##### EXTRACTED ENTRIES #####
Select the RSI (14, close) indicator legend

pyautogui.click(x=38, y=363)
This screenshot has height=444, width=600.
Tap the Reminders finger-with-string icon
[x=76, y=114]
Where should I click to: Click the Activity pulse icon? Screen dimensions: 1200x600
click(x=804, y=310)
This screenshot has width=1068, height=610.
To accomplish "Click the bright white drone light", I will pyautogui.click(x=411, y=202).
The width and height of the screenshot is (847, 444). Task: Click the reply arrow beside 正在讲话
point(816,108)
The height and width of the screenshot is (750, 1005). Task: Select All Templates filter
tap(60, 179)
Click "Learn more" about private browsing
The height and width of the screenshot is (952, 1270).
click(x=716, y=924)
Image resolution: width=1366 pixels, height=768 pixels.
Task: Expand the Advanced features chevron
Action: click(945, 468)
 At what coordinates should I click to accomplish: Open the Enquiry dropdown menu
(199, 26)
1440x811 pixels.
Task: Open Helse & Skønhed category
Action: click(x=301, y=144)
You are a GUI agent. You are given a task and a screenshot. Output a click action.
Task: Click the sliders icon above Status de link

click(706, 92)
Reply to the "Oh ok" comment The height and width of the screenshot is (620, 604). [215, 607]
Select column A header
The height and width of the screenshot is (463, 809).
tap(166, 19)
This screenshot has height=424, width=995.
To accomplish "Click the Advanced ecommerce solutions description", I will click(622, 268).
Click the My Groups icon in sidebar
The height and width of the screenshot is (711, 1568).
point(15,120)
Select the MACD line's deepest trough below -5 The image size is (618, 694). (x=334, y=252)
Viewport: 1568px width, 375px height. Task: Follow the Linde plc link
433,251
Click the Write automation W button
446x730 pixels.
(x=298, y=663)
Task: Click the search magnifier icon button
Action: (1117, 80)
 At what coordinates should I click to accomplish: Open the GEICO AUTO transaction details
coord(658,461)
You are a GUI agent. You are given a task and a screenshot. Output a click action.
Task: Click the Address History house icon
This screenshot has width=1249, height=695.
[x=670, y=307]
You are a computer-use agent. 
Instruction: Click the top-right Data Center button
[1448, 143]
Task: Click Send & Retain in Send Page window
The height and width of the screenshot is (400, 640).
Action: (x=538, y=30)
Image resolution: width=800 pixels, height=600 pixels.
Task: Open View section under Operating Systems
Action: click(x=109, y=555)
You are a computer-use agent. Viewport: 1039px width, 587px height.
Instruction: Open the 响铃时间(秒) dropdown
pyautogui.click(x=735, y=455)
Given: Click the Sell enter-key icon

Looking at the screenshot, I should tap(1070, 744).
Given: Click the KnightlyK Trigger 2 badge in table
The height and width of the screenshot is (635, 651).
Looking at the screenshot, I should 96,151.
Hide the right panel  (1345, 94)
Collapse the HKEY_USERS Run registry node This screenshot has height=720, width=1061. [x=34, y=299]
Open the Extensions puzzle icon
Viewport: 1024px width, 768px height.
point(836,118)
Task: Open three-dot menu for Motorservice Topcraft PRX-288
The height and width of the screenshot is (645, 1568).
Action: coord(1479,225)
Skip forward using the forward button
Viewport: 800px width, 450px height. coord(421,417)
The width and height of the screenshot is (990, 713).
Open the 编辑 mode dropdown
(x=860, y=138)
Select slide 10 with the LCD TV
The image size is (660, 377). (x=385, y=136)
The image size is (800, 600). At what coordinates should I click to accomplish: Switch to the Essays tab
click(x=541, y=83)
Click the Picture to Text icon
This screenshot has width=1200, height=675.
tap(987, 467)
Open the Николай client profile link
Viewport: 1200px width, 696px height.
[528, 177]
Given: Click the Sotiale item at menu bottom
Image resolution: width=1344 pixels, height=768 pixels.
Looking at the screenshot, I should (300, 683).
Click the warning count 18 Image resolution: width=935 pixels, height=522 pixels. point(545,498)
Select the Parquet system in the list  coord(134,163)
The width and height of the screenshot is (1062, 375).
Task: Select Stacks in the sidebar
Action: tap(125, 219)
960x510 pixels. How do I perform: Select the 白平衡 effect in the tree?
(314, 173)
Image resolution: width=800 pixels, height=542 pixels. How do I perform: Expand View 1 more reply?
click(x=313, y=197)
#####
> [WORK ITEM]: When answering, write out each of the lines above exactly as given.

> [RESULT FOR THIS TASK]:
Select the RSI (14, close) indicator legend

pyautogui.click(x=38, y=363)
This screenshot has height=444, width=600.
Tap the Reminders finger-with-string icon
[x=76, y=114]
Where should I click to: Click the Activity pulse icon? Screen dimensions: 1200x600
click(x=804, y=310)
This screenshot has width=1068, height=610.
To accomplish "Click the bright white drone light", I will pyautogui.click(x=411, y=202).
The width and height of the screenshot is (847, 444). Task: Click the reply arrow beside 正在讲话
point(816,108)
The height and width of the screenshot is (750, 1005). Task: Select All Templates filter
tap(60, 179)
Click "Learn more" about private browsing
The height and width of the screenshot is (952, 1270).
click(x=716, y=924)
Image resolution: width=1366 pixels, height=768 pixels.
Task: Expand the Advanced features chevron
Action: click(945, 468)
 At what coordinates should I click to accomplish: Open the Enquiry dropdown menu
(199, 26)
1440x811 pixels.
Task: Open Helse & Skønhed category
Action: click(x=301, y=144)
You are a GUI agent. You are given a task and a screenshot. Output a click action.
Task: Click the sliders icon above Status de link

click(706, 92)
Reply to the "Oh ok" comment The height and width of the screenshot is (620, 604). [215, 607]
Select column A header
The height and width of the screenshot is (463, 809).
tap(166, 19)
This screenshot has height=424, width=995.
To accomplish "Click the Advanced ecommerce solutions description", I will click(622, 268).
Click the My Groups icon in sidebar
The height and width of the screenshot is (711, 1568).
point(15,120)
Select the MACD line's deepest trough below -5 The image size is (618, 694). (x=334, y=252)
Viewport: 1568px width, 375px height. Task: Follow the Linde plc link
433,251
Click the Write automation W button
446x730 pixels.
(x=298, y=663)
Task: Click the search magnifier icon button
Action: (1117, 80)
 At what coordinates should I click to accomplish: Open the GEICO AUTO transaction details
coord(658,461)
You are a GUI agent. You are given a task and a screenshot. Output a click action.
Task: Click the Address History house icon
This screenshot has width=1249, height=695.
[x=670, y=307]
You are a computer-use agent. 
Instruction: Click the top-right Data Center button
[1448, 143]
Task: Click Send & Retain in Send Page window
The height and width of the screenshot is (400, 640).
Action: (x=538, y=30)
Image resolution: width=800 pixels, height=600 pixels.
Task: Open View section under Operating Systems
Action: click(x=109, y=555)
You are a computer-use agent. Viewport: 1039px width, 587px height.
Instruction: Open the 响铃时间(秒) dropdown
pyautogui.click(x=735, y=455)
Given: Click the Sell enter-key icon

Looking at the screenshot, I should tap(1070, 744).
Given: Click the KnightlyK Trigger 2 badge in table
The height and width of the screenshot is (635, 651).
Looking at the screenshot, I should 96,151.
Hide the right panel  (1345, 94)
Collapse the HKEY_USERS Run registry node This screenshot has height=720, width=1061. [x=34, y=299]
Open the Extensions puzzle icon
Viewport: 1024px width, 768px height.
point(836,118)
Task: Open three-dot menu for Motorservice Topcraft PRX-288
The height and width of the screenshot is (645, 1568).
Action: coord(1479,225)
Skip forward using the forward button
Viewport: 800px width, 450px height. coord(421,417)
The width and height of the screenshot is (990, 713).
Open the 编辑 mode dropdown
(x=860, y=138)
Select slide 10 with the LCD TV
The image size is (660, 377). (x=385, y=136)
The image size is (800, 600). At what coordinates should I click to accomplish: Switch to the Essays tab
click(x=541, y=83)
Click the Picture to Text icon
This screenshot has width=1200, height=675.
tap(987, 467)
Open the Николай client profile link
Viewport: 1200px width, 696px height.
[528, 177]
Given: Click the Sotiale item at menu bottom
Image resolution: width=1344 pixels, height=768 pixels.
Looking at the screenshot, I should (300, 683).
Click the warning count 18 Image resolution: width=935 pixels, height=522 pixels. point(545,498)
Select the Parquet system in the list  coord(134,163)
The width and height of the screenshot is (1062, 375).
Task: Select Stacks in the sidebar
Action: tap(125, 219)
960x510 pixels. How do I perform: Select the 白平衡 effect in the tree?
(314, 173)
Image resolution: width=800 pixels, height=542 pixels. How do I perform: Expand View 1 more reply?
click(x=313, y=197)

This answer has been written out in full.